→ **WHAT THE TASK ASKS**
Please give the data from the line containing "You are a computer-use agent." through the line containing "point(343,205)" as a Markdown table with columns Row and Line, one row per line, skipping blank lines and leaving out the pictures.

→ **EXTRACTED DATA**
▽

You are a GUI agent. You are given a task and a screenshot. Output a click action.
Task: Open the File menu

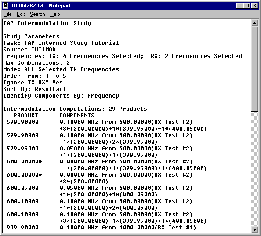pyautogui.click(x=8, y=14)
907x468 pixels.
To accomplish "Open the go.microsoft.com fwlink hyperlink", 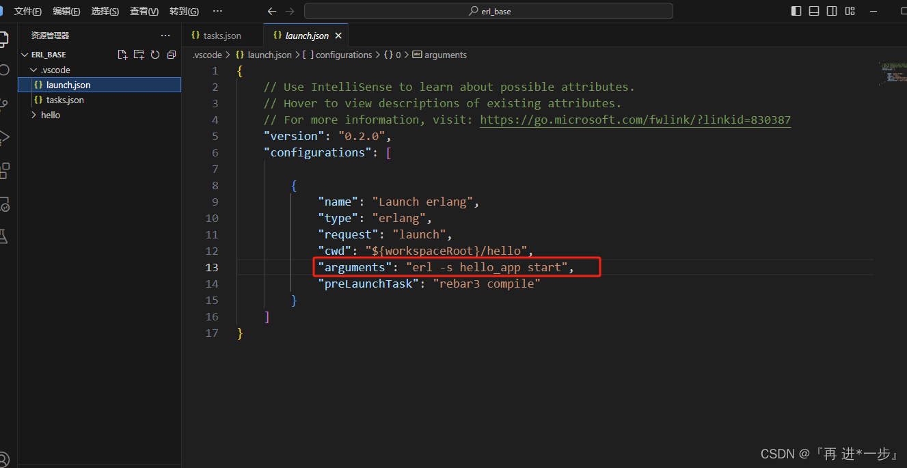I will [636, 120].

△
▽

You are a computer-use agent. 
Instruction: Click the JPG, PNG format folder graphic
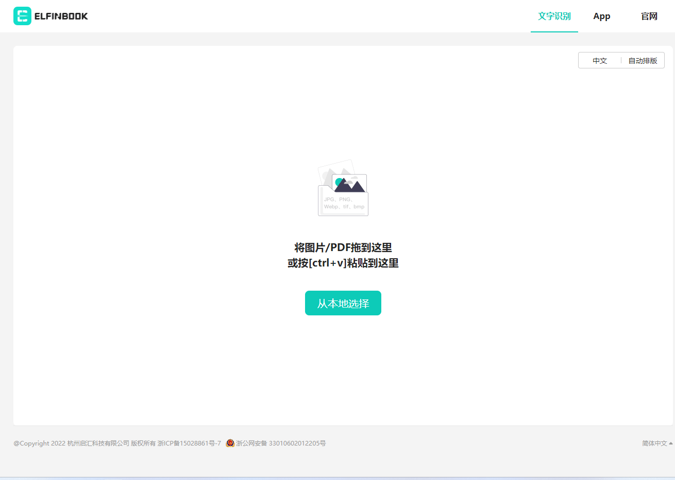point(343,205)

△

→ **RESULT**
| Row | Line |
|---|---|
| 1 | You are a computer-use agent.  |
| 2 | Instruction: Click the JPG, PNG format folder graphic |
| 3 | point(343,205) |